On Mon, May 11, 2020 at 10:24 AM Nick Desaulniers
<ndesaulniers@google.com> wrote:
>
> Bumping for comment+review.
>
> On Mon, May 4, 2020 at 4:03 PM Nick Desaulniers <ndesaulniers@google.com> wrote:
> >
> > -                   : "qi" ((pto_T__)(val)));           \
> > +                   : "qi" ((unsigned char)(unsigned long)(val))); \

I find the extra casts really annoying and illogical.
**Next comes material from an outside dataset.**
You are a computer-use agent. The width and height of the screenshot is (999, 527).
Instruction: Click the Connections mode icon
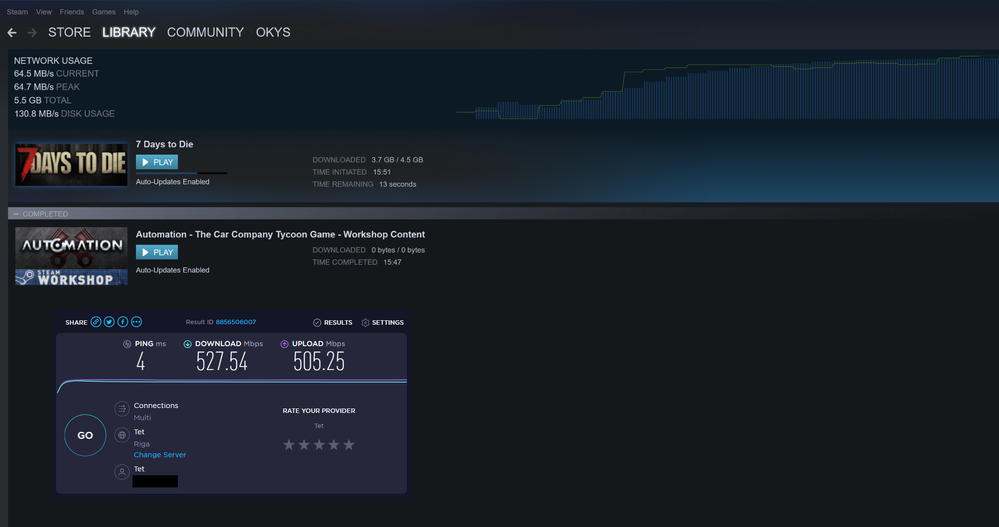point(121,409)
I kind of see why they happen: just casting to 'unsigned char' can
cause warnings, when this case isn't even taken, and the sizeof(var)
is something else (and you cast a pointer to a char without going
through the 'unsigned long' first.

But that doesn't make this change any more sensible or readable.

Would using "__builtin_choose_expr()" be able to avoid this whole issue?

Because I'd rather re-write the whole thing with a different model
that doesn't have this issue, than make the code look insane.

And it does look insane, because that whole thing makes for a very
natural question: "why do we cast to unsigned long and then to char,
when we just checked that the size of the type is 1"?

                 Linus

^ permalink raw reply	[flat|nested] 14+ messages in thread

* Re: [PATCH] x86: support i386 with Clang
  2020-05-11 18:12   ` Linus Torvalds
@ 2020-05-11 18:24     ` Linus Torvalds
  2020-05-11 18:36       ` Linus Torvalds
  2020-05-11 19:52       ` Nick Desaulniers
  0 siblings, 2 replies; 14+ messages in thread
From: Linus Torvalds @ 2020-05-11 18:24 UTC (permalink / raw)
  To: Nick Desaulniers
  Cc: Thomas Gleixner, Ingo Molnar, Borislav Petkov, David Woodhouse,
	Arnd Bergmann, Dmitry Golovin, Dennis Zhou, Tejun Heo,
	Christoph Lameter,
	maintainer:X86 ARCHITECTURE (32-BIT AND 64-BIT),
	H. Peter Anvin, Al Viro, Josh Poimboeuf, Masami Hiramatsu,
	Peter Zijlstra, LKML, clang-built-linux

[-- Attachment #1: Type: text/plain, Size: 612 bytes --]

On Mon, May 11, 2020 at 11:12 AM Linus Torvalds
<torvalds@linux-foundation.org> wrote:
>
> Would using "__builtin_choose_expr()" be able to avoid this whole issue?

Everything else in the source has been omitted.